This exercise needs the listing below duplicated exactly.

□ □ □ □ □

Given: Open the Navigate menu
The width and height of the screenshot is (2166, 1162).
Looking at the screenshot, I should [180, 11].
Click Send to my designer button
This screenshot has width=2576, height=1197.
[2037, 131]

□ □ □ □ □

**RESPONSE TO THIS TASK:**
Given: Open the Navigate menu
The width and height of the screenshot is (2166, 1162).
Looking at the screenshot, I should [180, 11].
Click Send to my designer button
This screenshot has width=2576, height=1197.
[2037, 131]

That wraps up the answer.